Records to use below:

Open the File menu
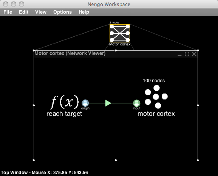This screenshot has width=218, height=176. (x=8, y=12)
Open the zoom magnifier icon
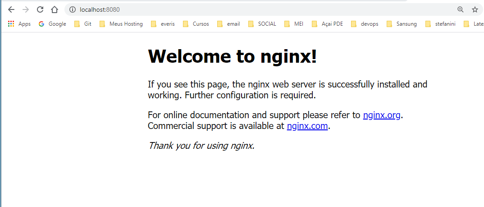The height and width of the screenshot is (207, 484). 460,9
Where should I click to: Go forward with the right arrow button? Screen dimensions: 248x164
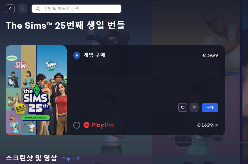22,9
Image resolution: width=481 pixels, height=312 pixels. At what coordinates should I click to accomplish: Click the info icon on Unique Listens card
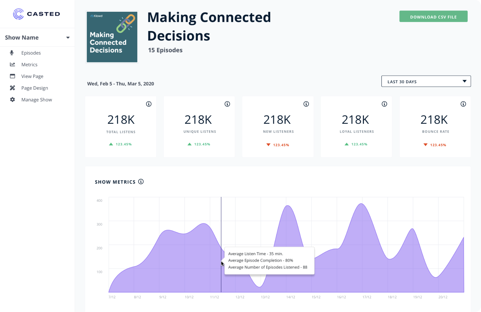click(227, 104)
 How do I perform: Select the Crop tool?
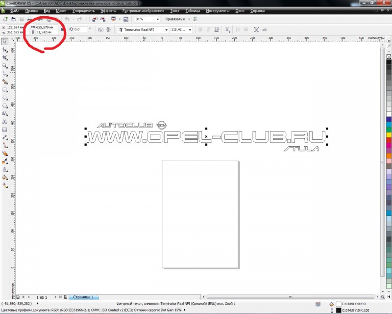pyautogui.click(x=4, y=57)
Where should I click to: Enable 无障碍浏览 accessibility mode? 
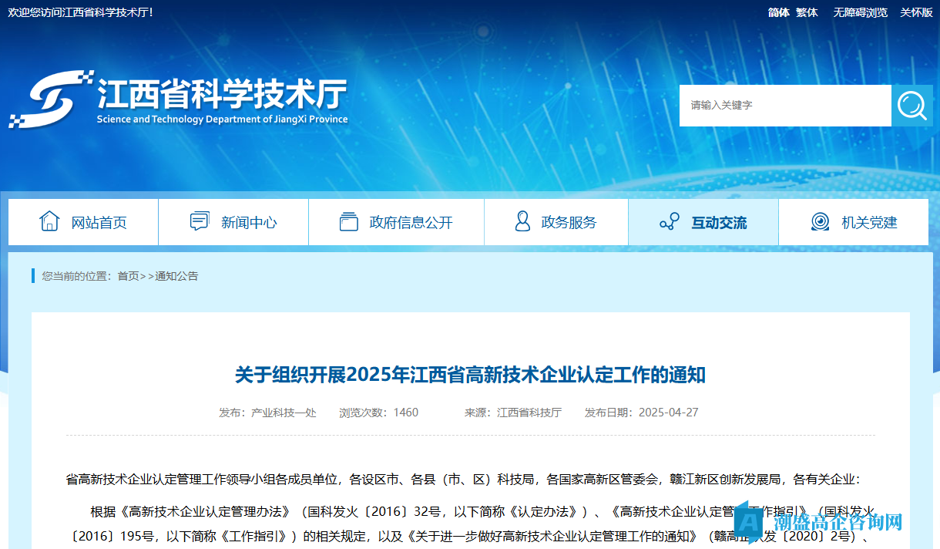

End of Records to use.
Records to use below:

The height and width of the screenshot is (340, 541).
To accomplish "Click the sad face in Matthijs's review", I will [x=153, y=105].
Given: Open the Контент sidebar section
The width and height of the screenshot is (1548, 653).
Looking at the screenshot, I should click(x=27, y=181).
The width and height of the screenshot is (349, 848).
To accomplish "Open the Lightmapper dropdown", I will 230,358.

End of Records to use.
Records to use below:

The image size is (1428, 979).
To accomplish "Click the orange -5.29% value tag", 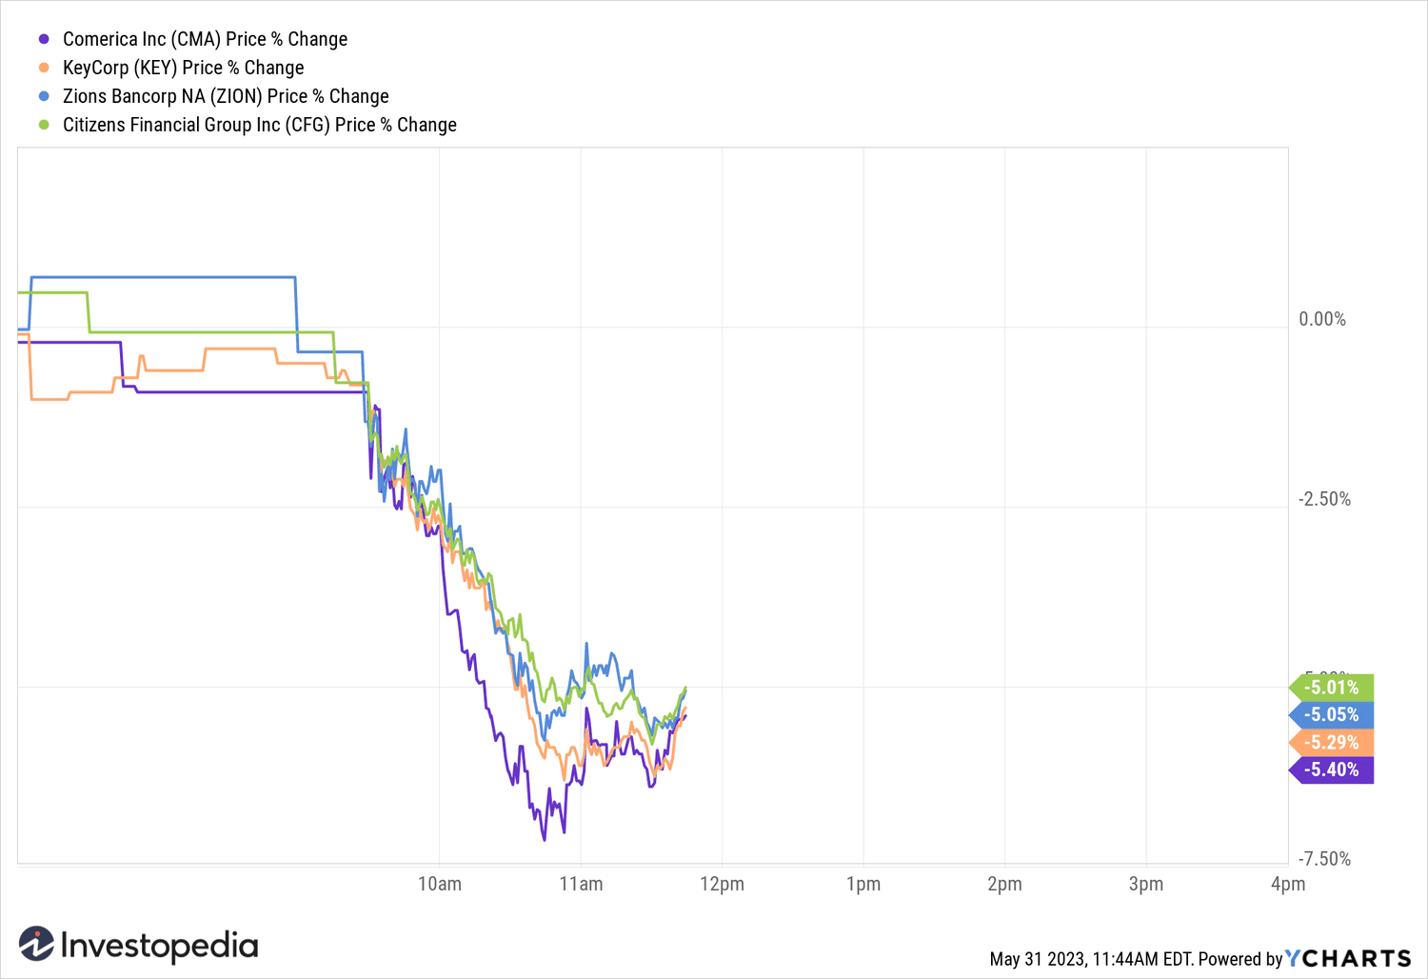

End of Records to use.

Your instructions →
Filter the entries down to the lines with the word "will" in them.

Written response →
To accomplish "Click the sad face in Matthijs's review", I will [x=153, y=105].
To accomplish "Open the Lightmapper dropdown", I will 230,358.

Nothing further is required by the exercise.